Thursday, March 15, 2018

CMBA Profile: Chaplin Film by Film

CMBA profiles one or two of our classic movie bloggers every month. This week, we’re featuring  Brian J. Robb, of Chaplin: Film by Film
Chaplin: Film by Film is a project after our own heart. On the centenary of the release of each of Charlie Chaplin's movies, blogger Brian J. Robb posted an homage to that film. This gave him a very busy 2014, but as Chaplin's output slowed down, Robb opted to surge ahead of him (he's all the way up to September, 1918, now!). In general, each post includes a synopsis, basic production information, stills, historical background, film analysis, and some excerpts from contemporary reviews. Whether you're a complete novice or a Chaplin expert, you're bound to learn something and have fun doing so. 

Brian would like you to take a look at this post, in which he discusses Chaplin's historic contract with Mutual Film Company for $670,000, which made him the highest paid film maker at the time. It's an original write up of a much-reported event, one that contributed to the rise of the Hollywood "star system" that followed. According to Brian, "It’s a nice, self-contained story covering a pivotal period in Chaplin’s professional and personal life, and a good jumping on point for readers keen to discover more about Chaplin, including his two years of filmmaking prior to that point and everything that followed from it."

Brian J. Robb

Here are Brian's answers to our questions:

What sparked your interest in classic film?
In the 1980s, the BBC in the UK used to screen weekend matinees of classic movies, and on weekend late nights there’d be old horror movie double bills. Over holidays like Christmas and Easter there’d often be special seasons of Chaplin movies or Hitchcock movies or a Screwball Comedies season—it was basically a film education through stealth. That was where I first saw all the Laurel and Hardy movies (I eventually wrote a guide book to all their films). I used to watch these movies, often in the company of my Dad, unconsciously soaking up all the information I could. It led to me studying Film & Television at Glasgow University, then pursuing a career in entertainment journalism. That in turn led to me becoming a published author… gosh, for 25 years now, writing biographies of film stars, books on directors, or genres, like Silent Cinema.

What makes a film a "classic" in your opinion?
The ingredients are hard to define, and they can’t be manufactured. The Hollywood studio system was geared to mass produce movies in the Ford factory style, but despite that individual stars and directors carved a niche. It’s the combination of screenplay, director, the right stars, and serendipity.
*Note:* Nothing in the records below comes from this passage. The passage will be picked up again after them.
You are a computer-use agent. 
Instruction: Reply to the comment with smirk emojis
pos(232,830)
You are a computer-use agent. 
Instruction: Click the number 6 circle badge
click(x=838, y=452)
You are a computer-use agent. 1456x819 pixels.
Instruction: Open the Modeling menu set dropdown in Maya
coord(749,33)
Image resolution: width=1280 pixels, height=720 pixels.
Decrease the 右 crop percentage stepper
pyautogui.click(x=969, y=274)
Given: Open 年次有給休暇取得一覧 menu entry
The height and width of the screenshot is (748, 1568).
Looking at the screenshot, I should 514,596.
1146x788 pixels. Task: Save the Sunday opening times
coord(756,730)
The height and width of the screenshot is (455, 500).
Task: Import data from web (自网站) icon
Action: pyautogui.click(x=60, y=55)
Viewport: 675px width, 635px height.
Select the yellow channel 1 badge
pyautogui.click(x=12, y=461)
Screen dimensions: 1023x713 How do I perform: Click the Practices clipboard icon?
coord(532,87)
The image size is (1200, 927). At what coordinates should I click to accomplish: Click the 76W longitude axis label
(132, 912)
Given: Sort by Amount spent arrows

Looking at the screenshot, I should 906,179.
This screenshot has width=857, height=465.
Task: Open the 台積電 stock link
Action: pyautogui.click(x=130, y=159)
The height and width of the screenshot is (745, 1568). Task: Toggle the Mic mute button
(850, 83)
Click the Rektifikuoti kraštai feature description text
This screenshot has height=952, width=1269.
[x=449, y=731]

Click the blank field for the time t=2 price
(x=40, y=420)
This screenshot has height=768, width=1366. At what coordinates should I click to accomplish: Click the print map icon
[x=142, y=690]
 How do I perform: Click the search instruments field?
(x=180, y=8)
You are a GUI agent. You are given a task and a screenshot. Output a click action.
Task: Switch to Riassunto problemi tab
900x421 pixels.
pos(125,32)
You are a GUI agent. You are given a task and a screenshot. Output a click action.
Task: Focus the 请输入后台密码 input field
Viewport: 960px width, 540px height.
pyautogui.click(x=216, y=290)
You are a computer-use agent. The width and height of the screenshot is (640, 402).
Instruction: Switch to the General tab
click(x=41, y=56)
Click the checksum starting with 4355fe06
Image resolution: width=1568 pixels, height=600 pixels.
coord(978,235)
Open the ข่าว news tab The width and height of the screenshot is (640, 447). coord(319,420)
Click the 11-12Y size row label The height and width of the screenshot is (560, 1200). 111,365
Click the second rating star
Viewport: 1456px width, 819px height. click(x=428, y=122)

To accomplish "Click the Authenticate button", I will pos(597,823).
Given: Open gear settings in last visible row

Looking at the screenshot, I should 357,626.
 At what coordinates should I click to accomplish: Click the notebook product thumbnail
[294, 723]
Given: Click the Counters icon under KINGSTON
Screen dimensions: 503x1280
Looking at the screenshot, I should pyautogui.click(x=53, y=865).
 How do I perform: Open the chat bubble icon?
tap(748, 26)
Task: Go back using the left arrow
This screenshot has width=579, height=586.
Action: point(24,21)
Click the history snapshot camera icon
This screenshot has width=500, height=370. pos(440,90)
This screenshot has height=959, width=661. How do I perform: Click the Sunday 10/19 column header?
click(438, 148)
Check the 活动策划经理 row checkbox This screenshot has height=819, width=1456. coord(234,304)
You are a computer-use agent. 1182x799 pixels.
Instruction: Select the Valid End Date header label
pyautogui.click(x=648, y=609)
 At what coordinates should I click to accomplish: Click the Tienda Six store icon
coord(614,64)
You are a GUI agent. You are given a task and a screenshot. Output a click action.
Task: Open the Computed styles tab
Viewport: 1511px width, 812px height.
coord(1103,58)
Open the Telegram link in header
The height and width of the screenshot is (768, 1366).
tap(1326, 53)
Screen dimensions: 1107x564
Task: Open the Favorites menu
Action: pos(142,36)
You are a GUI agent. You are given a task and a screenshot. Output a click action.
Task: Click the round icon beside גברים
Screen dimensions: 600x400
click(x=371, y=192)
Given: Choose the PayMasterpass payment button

Often, though, a ‘classic’ movie can simply be in the eye of the beholder—there is something or some combination of things that simply attracts you to the movie.
What classic film(s) do you recommend to people who say they hate old movies?
A screwball comedy usually does the trick, Bringing Up Baby or The Philadelphia Story, both of which feature combinations of my favourite actors: James Stewart, Cary Grant, and Katharine Hepburn. His Girl Friday is a nice, accessible, yet fast paced film that can easily draw in someone not used to watching ‘old’ movies.

Why should people care about classic film?
It’s simply part of our cultural history that needs to be kept alive. It takes effort these days, as there are fewer chances for people to simply encounter these movies in the way I did growing up. In an ‘on demand’ world where (almost) everything is instantly available, you have to know what you're looking for. While having access to so much is great, the way movies are watched today precludes accidental discovery, especially by younger folk—you have to have the interest (perhaps inherited from parents) in order to seek out older films.

What is the most rewarding thing about blogging?
Engaging with a community of readers is the reason for doing it. With Chaplin Film by Film, I’ve given myself a firm structure. From 2014, I opted to cover each Chaplin movie 100 years to the day after release. That worked fine for the first three years or so, but as Chaplin slowed down his output, it was clear that is I kept up the 100 years later thing, I myself would be 100 years old by the time I hit 1967’s final Chaplin movie A Countess From Hong Kong. With that in mind, I’ve embarked upon monthly entries to cover the rest of Chaplin’s output, which’ll take me through to the end of 2019. After that, who knows…

What challenges do you face with your blog, and how do you overcome them?
I’m a professional writer, so the biggest challenge when I earn a living from producing words is finding the time to do the same thing for the simply pleasure of it. The structure I was following, however, gave me deadlines, so that tends to focus the mind. Beyond that, it is simply the constant challenge of finding new angles on things and trying not to simply repeat what people have written before or to fall into ‘received wisdom’. It’s difficult, but the ideal outcome is to find something new to say.

What advice would you give to a new blogger?
Make sure you are writing about a passion, as that’ll get you over any humps in the road. It is a commitment, so give some thought to the long haul—why are you doing it and what do you want to get out of it? Is this the right outlet for the kind of self-expression you are seeking? And make sure you’ve got something to say, as you can’t afford to bore potential readers.

Thanks for the interview, Brian! We'll see you and the little Tramp online!

1 comment:

  1. It is difficult not to parrot what others have said about films that have been reviewed zillions of times. Really enjoyed his essay on Chaplin signing the Mutual contract.